The plaintiff, R.J. Meyers Company, appealed a district court’s grant of summary judgment in favor of defendants, Reinke Manufacturing Company, Inc., and Hook’s Point Irrigation in a breach of warranty action.
In August of 2011, R.J. Meyers Company purchased an irrigation system from Hook’s Point irrigation. The irrigation system was manufactured by Reinke Manufacturing Co. The purchase agreement was exclusively between R.J. Meyers and Hook’s Point, however, the purchase agreement included Reinke’s certificate of warranty. The warranty limited actions for implied warranties. Reinke limited the remedy for breach of the express warranty to repair and replace the goods sold. After the system was installed in September 2011, R.J Meyers claims there were numerous, system-wide problems. R.J. Meyers filed action against Hook’s Point and Reinke, alleging numerous causes of action including breach of implied warranty of fitness for a particular purpose and breach of implied warranty of merchantability. Defendants filed motions for summary judgment. The district court granted summary judgment and found the disclaimers of the implied warranties were conspicuous, the plaintiff had an opportunity to read them, and the disclaimers were effective and endorsable.

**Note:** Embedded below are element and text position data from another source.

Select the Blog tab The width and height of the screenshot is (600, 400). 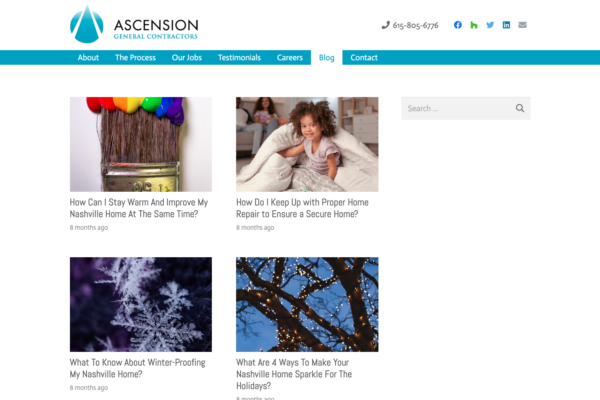click(x=326, y=57)
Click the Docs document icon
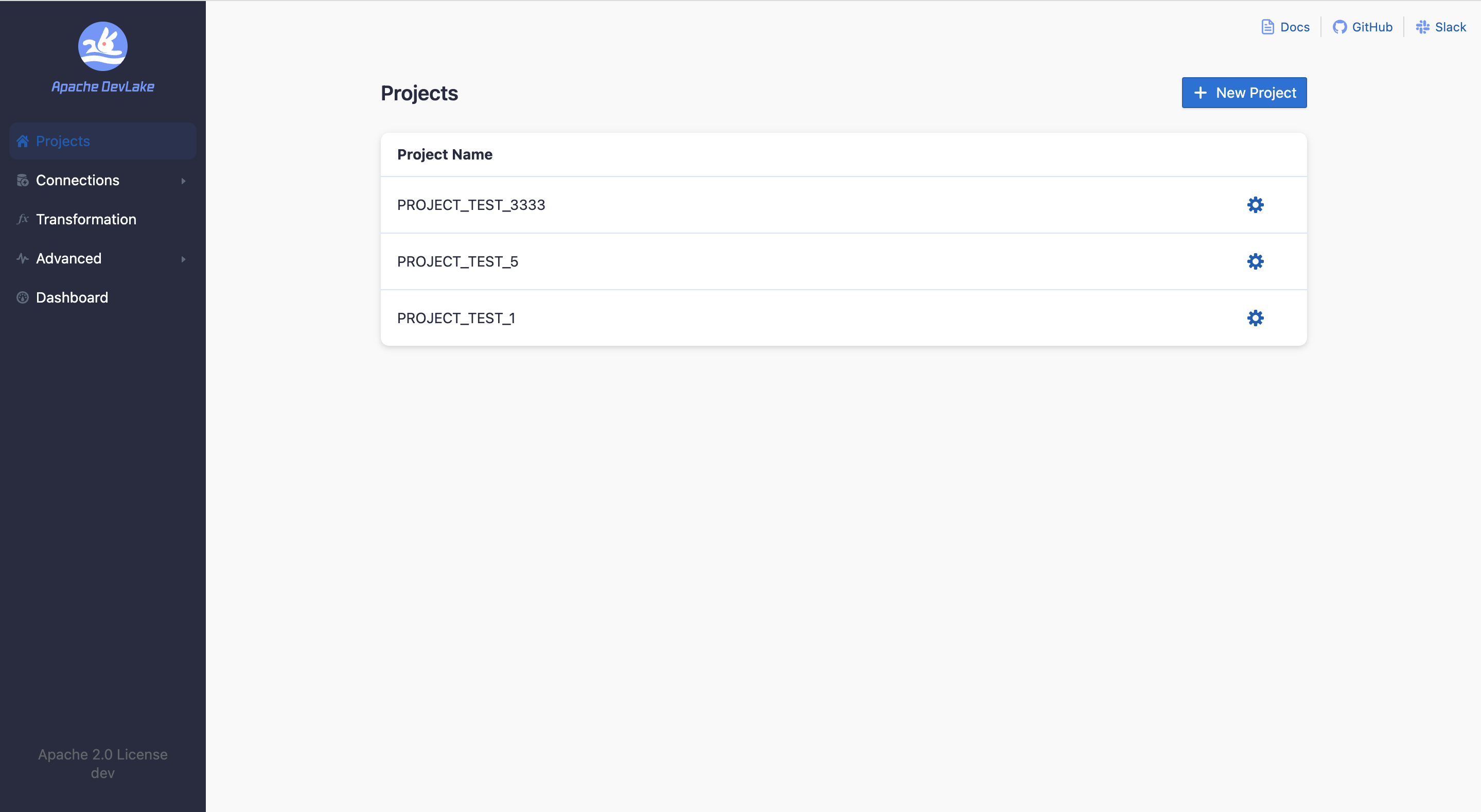 click(x=1268, y=27)
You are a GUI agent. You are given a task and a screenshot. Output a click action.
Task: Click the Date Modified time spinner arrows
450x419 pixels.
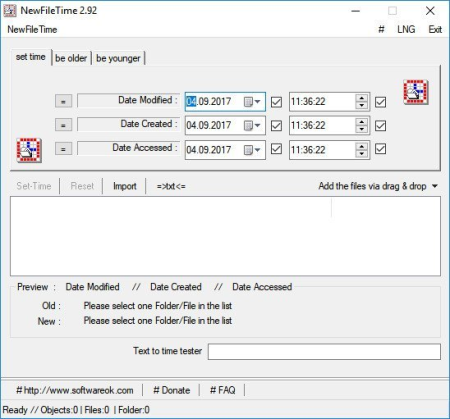362,101
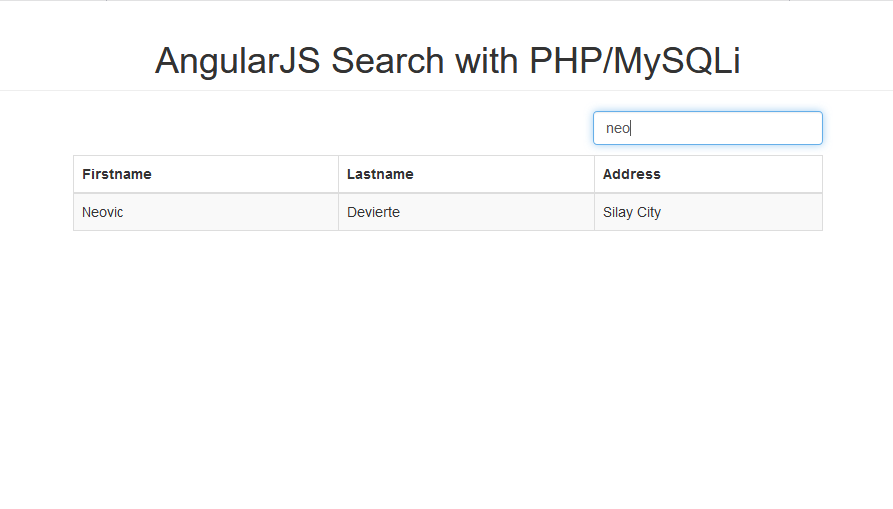Click empty space right of the "Address" header text
The image size is (893, 509).
click(x=740, y=174)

On appeal, the court considered whether the disclaimer of implied warranties was enforceable. The Court held the UCC allows for the disclaimer of the implied warranties of merchantability and fitness so long as the disclaimers are in writing and conspicuous. See Iowa Code § 554.2316(2). The Court agreed with the district court: Reinke’s disclaimer was in writing, conspicuous, and the plaintiff had an opportunity to read it. Additionally, the Court found the warranty was not substantively or procedurally unconscionable, and therefore enforceable.